REQUIRED TASKS →
a) Render into French this sentence from the thread on ProdiBio AquaGrowth Aquarium Soil: "It appears very similar to the Tropica soil."
b) According to the thread on ProdiBio AquaGrowth Aquarium Soil, what did Harry H get from his LFS on 22 Sep 2018?
____ PASSAGE SHOWN
# ProdiBio AquaGrowth Aquarium Soil



## Harry H (21 Sep 2018)

Any body use this soil? Any issues? 

It is on special in aquarium gardens, and also comes with free bacter soil kit.

https://www.aquariumgardens.co.uk/p...quarium-soil--free-bacter-soil-kit-3276-p.asp


----------



## PAYN3Y (21 Sep 2018)

It’s what I have in my tank. I have no experience with any other soil but it working for me so far.


----------



## Siege (21 Sep 2018)

I’ve not used it on a home tank, but Felipe Oliveira used it in his 900 scape at AG a few months ago. Plants are going great guns in it. He is an ambassador of ProdiBio.

I redid 2 nano shrimp sale tanks at AG a couple of weeks ago and used it. Shrimp went straight in the tank that same morning. No problem.

It appears very similar to the Tropica soil.

Hope that helps.


----------



## Harry H (22 Sep 2018)

I got couple of 9L bags from my LFS today.

@Siege, it does not say on the packaging about initial water changes, and Backter Kit sounds messy to use, says fill tank with inch of water then add the kit, then add the soil, Can I add it after scaping, before flooding the tank?

How about water changes? Same as tropica? At least 25-50% twice a week for 4 weeks

Thanks!


----------



## Siege (24 Sep 2018)

I think the idea with the bacter kit is not to let it dry. Ie don’t chuck it onto dry soil.

Personally I’d plant, then put it on to the soil once you start flooding it. May not work as well but can’t see why not.

Doesn’t seem to leach any ammonia, so yes water change schedule as per Tropica.


----------



## Harry H (24 Sep 2018)

Thank you!


----------
________
____ EXTRACTED DATA
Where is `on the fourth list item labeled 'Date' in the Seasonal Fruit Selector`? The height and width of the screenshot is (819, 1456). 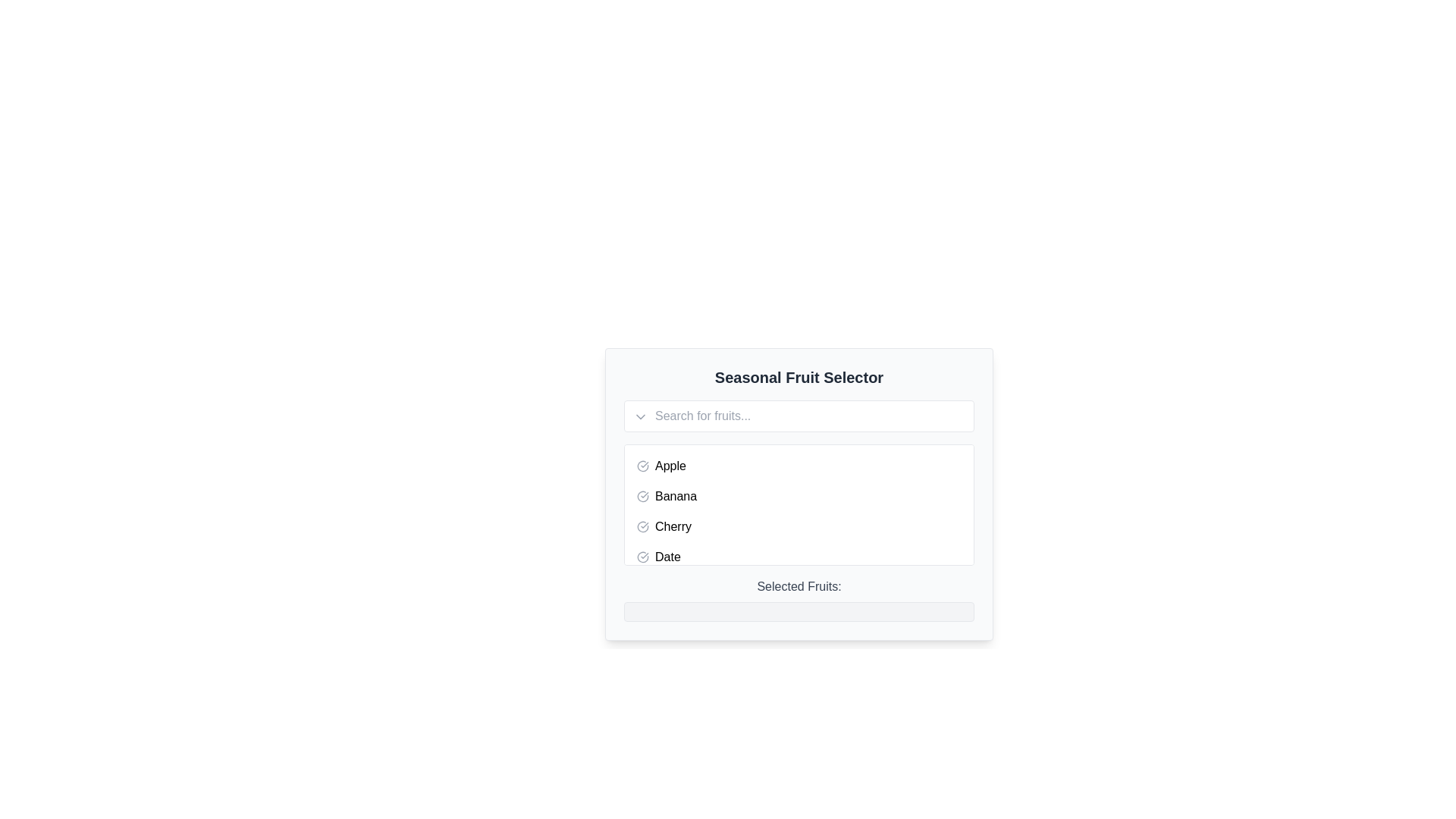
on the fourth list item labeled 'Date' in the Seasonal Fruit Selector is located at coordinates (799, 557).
________
____ EXTRACTED DATA
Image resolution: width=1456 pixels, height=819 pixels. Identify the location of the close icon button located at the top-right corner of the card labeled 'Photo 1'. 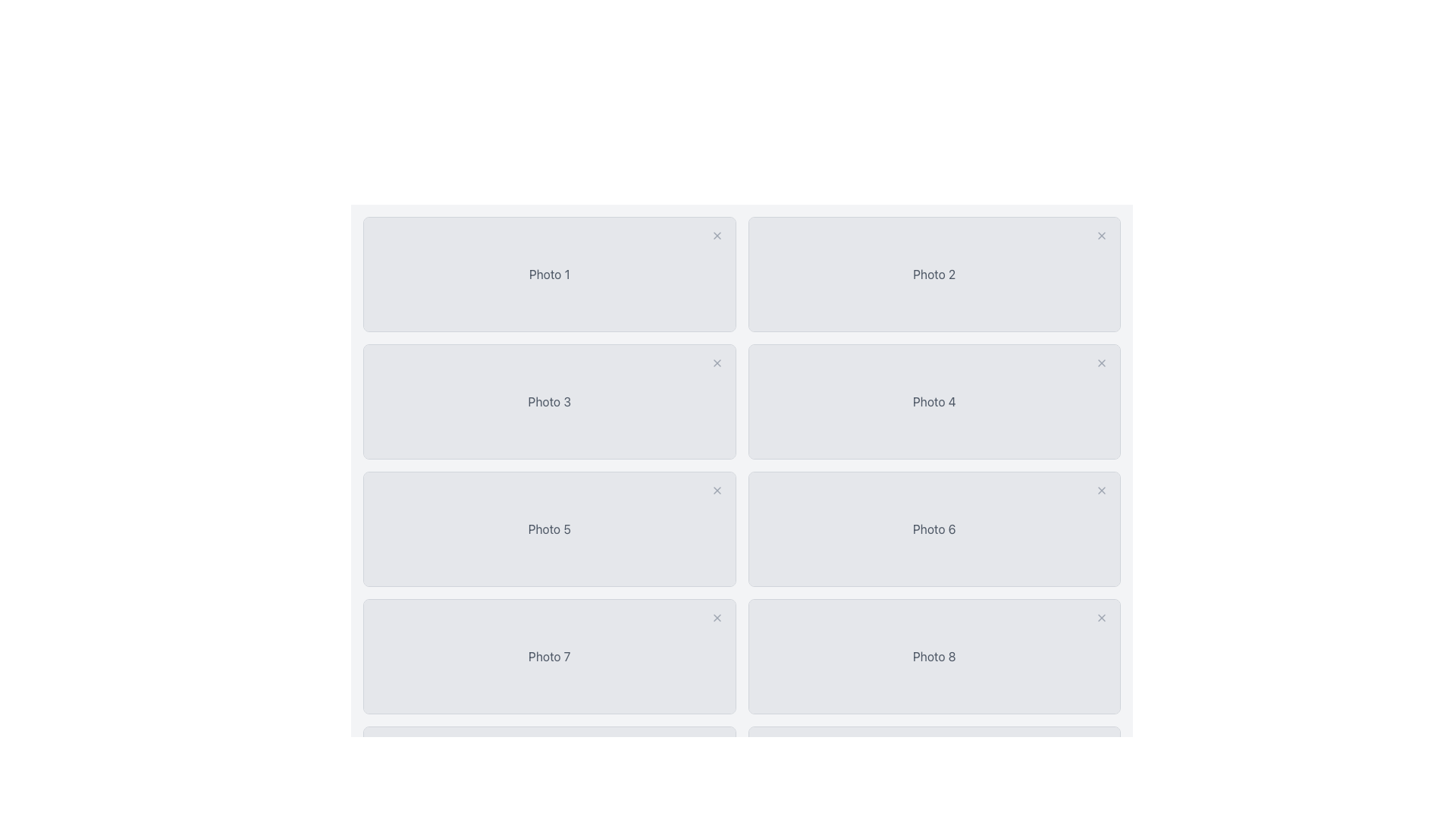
________
THE RESPONSES →
a) Il semble très similaire au sol Tropica.

b) A couple of 9L bags of the soil.